__Excerpted passage__

= Nicolas Sarkozy Dakar address =

2007 speech by French President Nicolas Sarkozy

On July 27, 2007, French President Nicolas Sarkozy delivered a speech at Cheikh Anta Diop University in Dakar, Senegal. The speech, known in France as the Discours de Dakar (Dakar address), drew criticism from Africans who disagreed with Sarkozy's statement that "the tragedy of Africa is that the African has not fully entered into history... They have never really launched themselves into the future."

The speech came as part of a foreign trip with then-wife Cécilia Attias, anticipated as an effort to repair French relations with the continent after Sarkozy's predecessor Jacques Chirac had been perceived as supporting authoritarian governments in former French colonies.

The candidate Nicolas Sarkozy, before his election to the French presidency, advocated the end of Françafrique, in favor of the development of a simple partnership between France and Africa. After the 2005 law on recognition of the nation and national contribution in favor of repatriated French people (article 4, later repealed, which called for recognizing in school curricula the positive role of the French presence overseas) and the immigration policy set by the July 24, 2006 law on immigration and integration, the image of France in Africa deteriorated.

It is in this context that Nicolas Sarkozy, accompanied by ministers Bernard Kouchner, Jean-Marie Bockel and Rama Yade, is on an African tour which began in Libya on July 25.

__Data block__
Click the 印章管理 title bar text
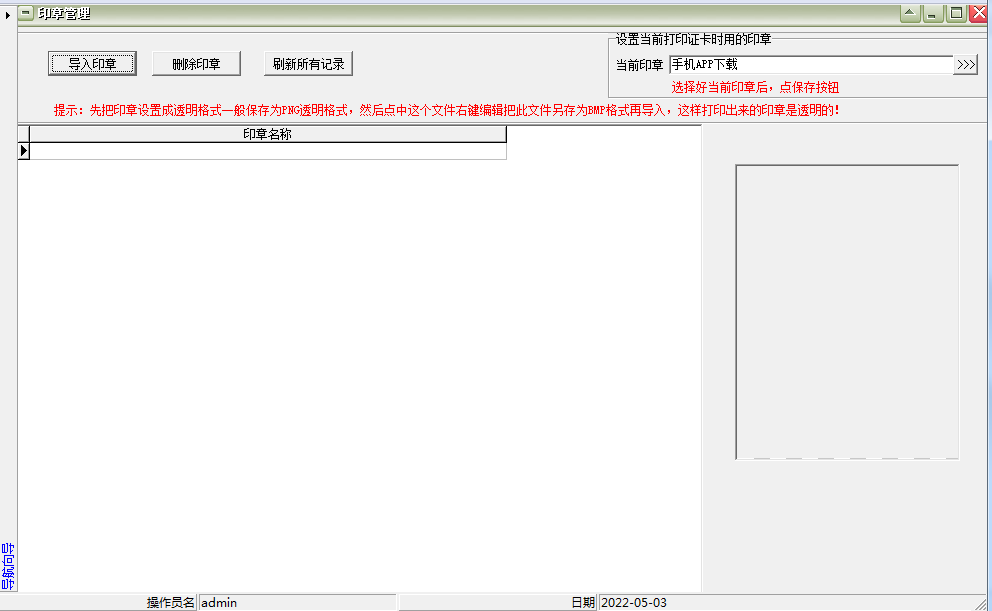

__Written instruction 1__
In the text about Sarkozy's Dakar address, at which university did he give the speech?
__Written instruction 2__
Copy the passage of the text about Sarkozy's Dakar address from "On July 27, 2007, French" to "former French colonies.", word for word.
The listing has no connection to the text about Sarkozy's Dakar address.

__Full response 1__
Cheikh Anta Diop University in Dakar, Senegal.

__Full response 2__
On July 27, 2007, French President Nicolas Sarkozy delivered a speech at Cheikh Anta Diop University in Dakar, Senegal. The speech, known in France as the Discours de Dakar (Dakar address), drew criticism from Africans who disagreed with Sarkozy's statement that "the tragedy of Africa is that the African has not fully entered into history... They have never really launched themselves into the future."

The speech came as part of a foreign trip with then-wife Cécilia Attias, anticipated as an effort to repair French relations with the continent after Sarkozy's predecessor Jacques Chirac had been perceived as supporting authoritarian governments in former French colonies.